Though the county owns the Mead Avenue Bridge, both federal and state governments are involved because they are funding the replacement. The federal Highway Administration is paying 80 percent of the cost; Pennsylvania Department of Transportation 15 percent; and PennDOT is picking up the county’s 5 percent because Crawford County is classified as a low- to moderate-income county.
However, Alexatos’ attorney, Raymond Pagliari of Erie, argued Monday in county court that the some of the stream bank modifications proposed in the bridge construction plans are prohibited by the U.S. Department of the Interior’s Fish and Wildlife Service and that taking some of Alexatos’ land in Vernon Township was excessive.
“What they want to do, they’ve been told they can’t do by Fish and Wildlife,” Pagliari told Judge John Spataro on Monday.

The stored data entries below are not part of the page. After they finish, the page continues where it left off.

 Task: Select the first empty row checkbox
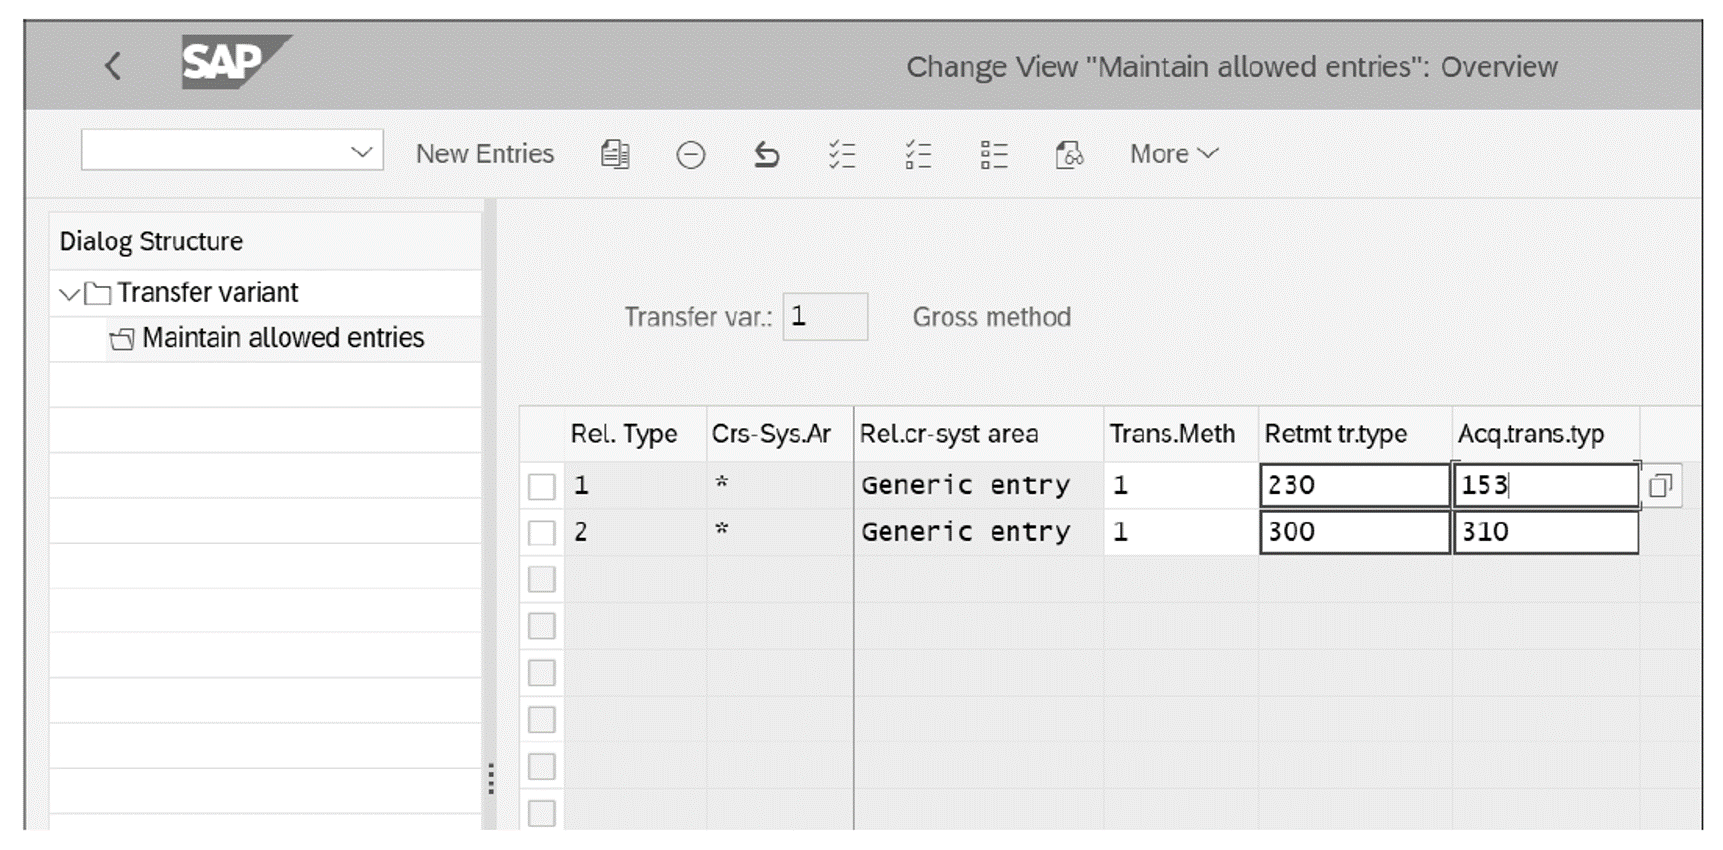[x=541, y=578]
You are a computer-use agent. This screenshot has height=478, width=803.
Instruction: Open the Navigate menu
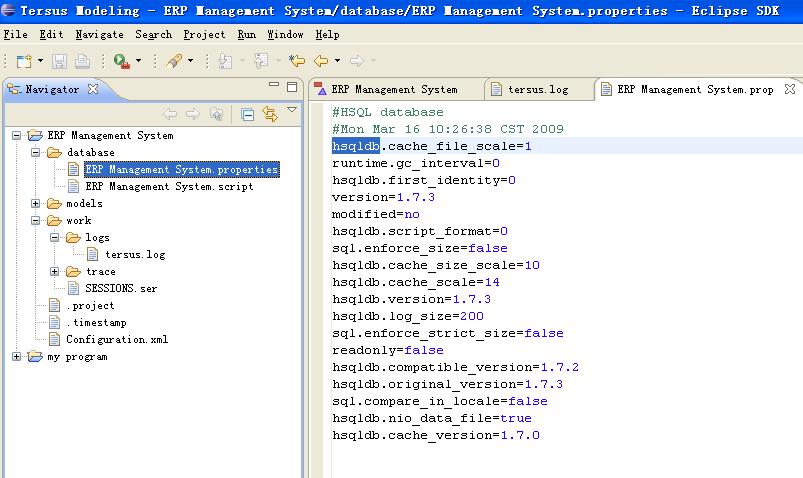click(x=100, y=34)
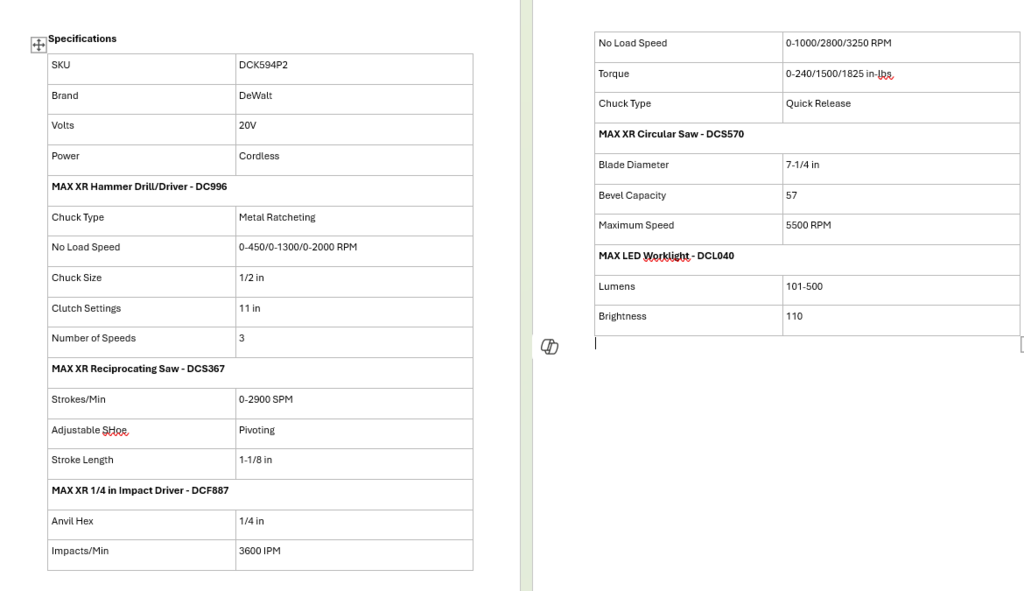Click the misspelled Adjustable SHoe text

[x=90, y=430]
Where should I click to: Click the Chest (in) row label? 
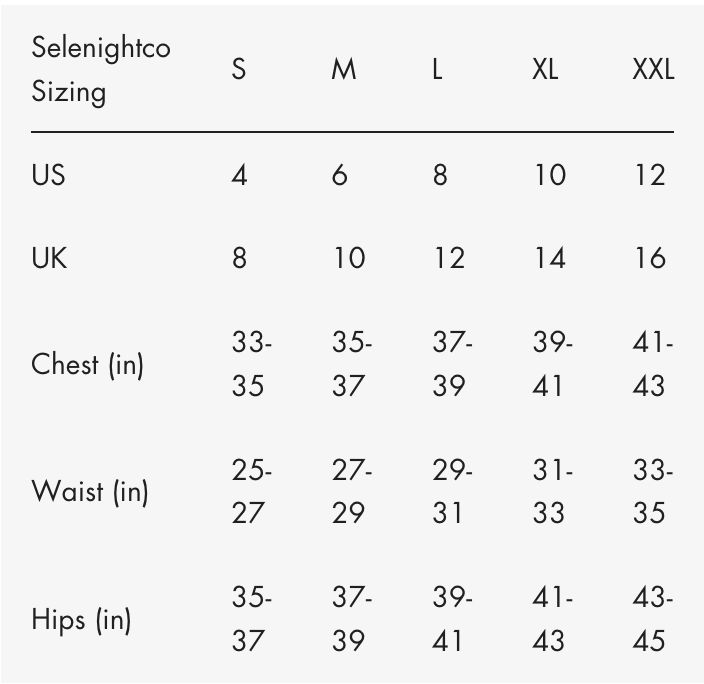tap(87, 364)
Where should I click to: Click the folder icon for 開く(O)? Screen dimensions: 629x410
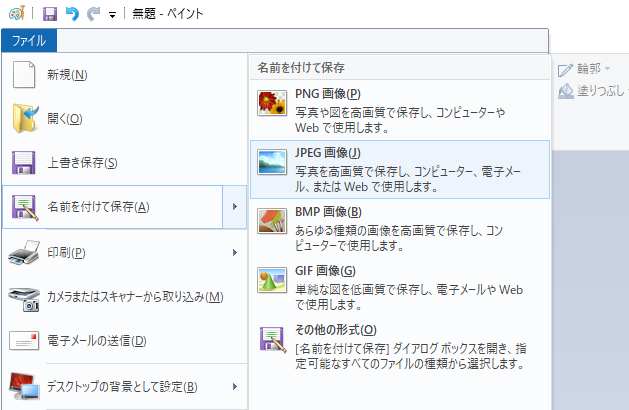pyautogui.click(x=24, y=119)
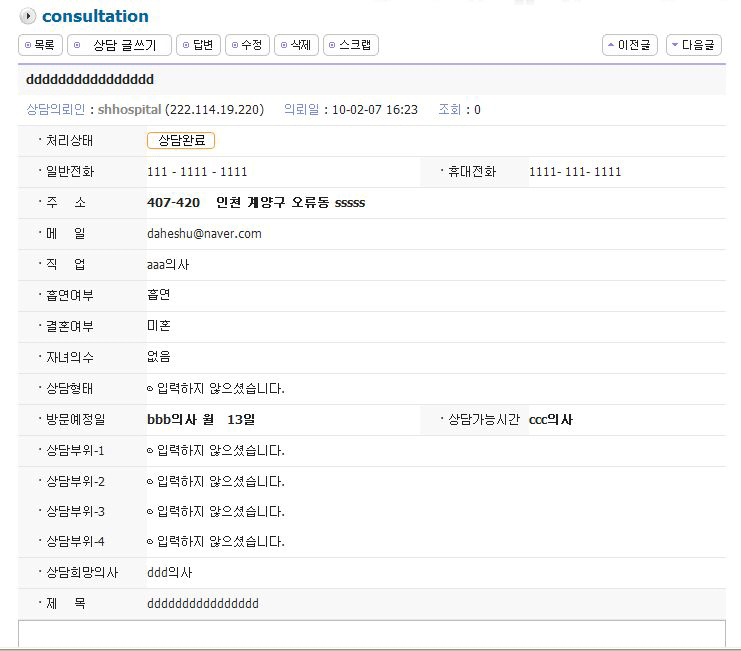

However, Ted Watts, the county’s attorney, argued project officials are in negotiations with the Fish and Wildlife Service with regard to construction. Watts said the project “has dragged on far too long” and any further delay could add a year or years to the project.
Spataro told both sides he will act promptly whether to schedule a hearing on Alexatos’ preliminary objection and he expects to issue a ruling by Wednesday.
Spataro said he was unaware of any law that would halt the condemnation proceedings from going forward at this point.
Spataro reminded Pagliari that unlike a civil suit, in the condemnation case Pagliari would have a “heavy burden” under the law to prove that the county acted in bad faith and that more land than necessary was to be taken for the project.
Two of Crawford County’s three commissioners said the project, for now, remains on track to be completed by fall 2014.
“We’re not at that point and I hope to keep it that way,” Francis Weiderspahn Jr., chairman of county commissioners, said when asked if the project might be pushed back. “The timetable is just compressed with bids (to be let) in November and construction to start in the spring.”
“The level of frustration can’t be overstated,” Commissioner Jack Lynch said Monday. “We want to get this done.”
Commissioner Sherman Allen could not be reached immediately for comment.
Alexatos did not speak at the hearing.